If carryout and delivery become brisk enough to impact dine-in business, Red Farm turns off its website for an hour or two. “There’s no substitute for taking good care of the customers you have in your dining room,” says Schoenfeld. 

Staff right from the start

 Sometimes staffing up early saves headaches later. New York’s Altamarea Packaging can make all the difference in maintaining the integrity of the food. The group offers carryout and delivery at nine of its 10 concepts, including Costata Steak and Chef Michael White’s Pasta on Demand. To save space, each operates out of the kitchens of existing restaurants. 

“We ended up adding an additional eight menu items to both of those menus,” says Jonna Gerlich, managing director of marketing, events, partnerships and promotions. “We brought in an additional line cook in the beginning, as we started getting used to the volume that was pretty fast and furious for a while. And then everybody started getting a groove.” 

Test drive delivery services

 The explosion of online delivery services means restaurants now have many options that require research and questions to find the best fit. Get feedback from other restaurants and don’t hesitate to negotiate costs. When in doubt, test drive a few. 

Big Bowl, a Chicago-based pan Asian concept, offered Postmates, Doordash and Grubhub at the same time, but dropped one after complaints about incorrect orders. Red Farm offers two. 

The biggest selling point of third-party services is their reach. Their databases are being checked by tons of customers who might not have even known you existed.
━━━━━━━━
## TO DO
[1] From the passage about restaurant carryout and delivery, list every third-party delivery service named.
[2] Rewrite the passage about restaurant carryout and delivery, starting at "Big Bowl, a" and ending at "Farm offers two.", with "incorrect orders" changed to "wrong orders".
[3] Write what comes next in the passage about restaurant carryout and delivery, picking up after its final sentence.

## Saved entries
━━━━━━━━
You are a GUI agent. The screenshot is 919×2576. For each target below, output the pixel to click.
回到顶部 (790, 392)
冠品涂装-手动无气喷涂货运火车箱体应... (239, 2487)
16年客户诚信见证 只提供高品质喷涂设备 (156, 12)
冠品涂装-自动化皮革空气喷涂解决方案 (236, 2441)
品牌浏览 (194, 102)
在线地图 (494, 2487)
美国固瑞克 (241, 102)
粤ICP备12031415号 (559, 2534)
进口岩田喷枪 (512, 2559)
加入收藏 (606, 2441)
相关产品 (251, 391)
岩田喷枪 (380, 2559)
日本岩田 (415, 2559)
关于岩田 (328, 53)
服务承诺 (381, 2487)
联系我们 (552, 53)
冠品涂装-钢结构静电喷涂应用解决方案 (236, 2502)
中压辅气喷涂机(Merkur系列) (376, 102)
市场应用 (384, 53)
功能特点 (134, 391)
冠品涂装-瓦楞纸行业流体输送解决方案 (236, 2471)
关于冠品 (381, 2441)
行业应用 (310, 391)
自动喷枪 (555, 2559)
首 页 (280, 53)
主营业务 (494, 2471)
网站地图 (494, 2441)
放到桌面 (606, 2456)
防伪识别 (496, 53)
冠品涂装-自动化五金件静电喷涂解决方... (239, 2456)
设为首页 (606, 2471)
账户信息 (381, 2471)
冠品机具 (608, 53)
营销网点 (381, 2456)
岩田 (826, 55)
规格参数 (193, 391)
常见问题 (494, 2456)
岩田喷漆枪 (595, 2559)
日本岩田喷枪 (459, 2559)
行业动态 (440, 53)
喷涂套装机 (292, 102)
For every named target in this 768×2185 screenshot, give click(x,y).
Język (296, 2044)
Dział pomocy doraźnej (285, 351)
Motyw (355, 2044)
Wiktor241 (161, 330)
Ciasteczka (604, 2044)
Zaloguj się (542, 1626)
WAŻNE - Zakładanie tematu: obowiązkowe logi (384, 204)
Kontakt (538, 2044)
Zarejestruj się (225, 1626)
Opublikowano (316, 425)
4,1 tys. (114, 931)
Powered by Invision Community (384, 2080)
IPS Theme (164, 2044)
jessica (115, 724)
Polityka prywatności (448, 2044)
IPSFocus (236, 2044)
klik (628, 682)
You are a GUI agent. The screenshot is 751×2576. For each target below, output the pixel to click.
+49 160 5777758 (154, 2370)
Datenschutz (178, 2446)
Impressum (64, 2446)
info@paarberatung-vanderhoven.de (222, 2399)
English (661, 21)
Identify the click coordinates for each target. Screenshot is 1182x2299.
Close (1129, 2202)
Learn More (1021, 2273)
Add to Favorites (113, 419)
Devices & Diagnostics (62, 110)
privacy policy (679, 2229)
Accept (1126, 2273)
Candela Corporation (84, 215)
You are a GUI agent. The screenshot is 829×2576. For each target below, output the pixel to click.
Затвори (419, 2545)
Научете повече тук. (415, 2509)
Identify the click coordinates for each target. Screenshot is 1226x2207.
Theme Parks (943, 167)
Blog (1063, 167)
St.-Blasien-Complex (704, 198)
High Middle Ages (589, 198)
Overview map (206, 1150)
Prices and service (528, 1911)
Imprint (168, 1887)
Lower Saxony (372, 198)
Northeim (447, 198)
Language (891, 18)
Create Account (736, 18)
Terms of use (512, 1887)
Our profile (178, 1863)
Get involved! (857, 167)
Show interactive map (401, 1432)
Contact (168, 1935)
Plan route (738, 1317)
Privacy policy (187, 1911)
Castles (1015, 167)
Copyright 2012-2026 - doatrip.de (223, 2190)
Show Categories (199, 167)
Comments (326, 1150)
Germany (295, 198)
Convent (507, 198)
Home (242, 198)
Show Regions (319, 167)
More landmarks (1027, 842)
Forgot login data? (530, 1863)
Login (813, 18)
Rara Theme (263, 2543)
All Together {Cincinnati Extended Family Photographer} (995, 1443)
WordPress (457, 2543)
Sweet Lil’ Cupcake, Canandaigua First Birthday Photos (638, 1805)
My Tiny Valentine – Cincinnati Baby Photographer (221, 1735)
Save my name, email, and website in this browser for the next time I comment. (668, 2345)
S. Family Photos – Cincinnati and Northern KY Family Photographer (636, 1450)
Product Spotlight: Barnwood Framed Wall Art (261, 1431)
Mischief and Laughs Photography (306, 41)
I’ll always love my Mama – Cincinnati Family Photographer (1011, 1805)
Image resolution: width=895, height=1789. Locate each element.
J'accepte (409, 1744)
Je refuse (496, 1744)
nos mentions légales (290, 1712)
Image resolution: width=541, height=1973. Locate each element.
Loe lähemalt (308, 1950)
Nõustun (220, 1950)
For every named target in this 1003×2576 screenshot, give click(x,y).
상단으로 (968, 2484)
━━━━━━━━
## TASK ANSWERS
[1] Postmates, Doordash, Grubhub

[2]
Big Bowl, a Chicago-based pan Asian concept, offered Postmates, Doordash and Grubhub at the same time, but dropped one after complaints about wrong orders. Red Farm offers two.

[3]
“It’s not just the benefit of not having the labor (drivers),” Schoenfeld says. “It’s the additional benefit of having this exponentially added traffic.”

WHICH ONLINE ORDERING SYSTEM IS BEST FOR YOU?

TRY: ChowNow if you want a customized online ordering app or system built into your own website for a flat fee, regardless of order volume. Allows restaurants to deal directly with customers. 

THINK AGAIN: Does not integrate with your POS system.

TRY: DoorDash if you want to allow diners to customize their orders. 
THINK AGAIN: Markups can come as a shock to customers.

TRY: Uber Eats if you want to capitalize on a vast network of drivers, decreasing overall delivery time. 
THINK AGAIN: Requires customers to meet the driver curbside. Also might be hard to ignore the army of dissatisfied drivers on Glassdoor.com reviews.

TRY: OrderUp to reach customers in smaller cities. 
THINK AGAIN: No discounts for regular customers.

TRY: Grubhub if you want to set your own delivery fees. 
THINK AGAIN: You need your own drivers. The website can also direct traffic away from your restaurant.

TRY: Caviar for the most complex menu. It’s a favorite among higher-priced, chef-driven restaurants. 
THINK AGAIN: Delivery radius can dramatically shrink during inclement weather, just when customers need it most.

TRY: Postmates to reach a broad range of customers interested in goods besides food. 
THINK AGAIN: Drivers will pick up anything, even if not appropriate, for delivery.

TRY: Eat24 to leverage good Yelp reviews. 
THINK AGAIN: Most restaurants supply their own drivers.


Is Takeout Worth the Effort?

Does off-premise income offset the potential loss of alcohol sales and added labor? Most operators say yes, but the cost of online delivery platforms must be factored into the profitability. 

“Delivery does offset the draw from beer, wine, etc., since it is incremental sales,” says Dave Quillen of Joe’s Seafood, Prime Steak and Stone Crab. “You don’t have a table, a tablecloth, silverware, glassware and all of that. And you don’t have to employ drivers (or) have to worry about insurance and cars.” 

Third-party online aggregators, such as Grubhub and Doordash, take a cut of the sales, but the site allows upselling by recommending additional items and dessert. There’s also an inherent soft upsell hidden in ordering online.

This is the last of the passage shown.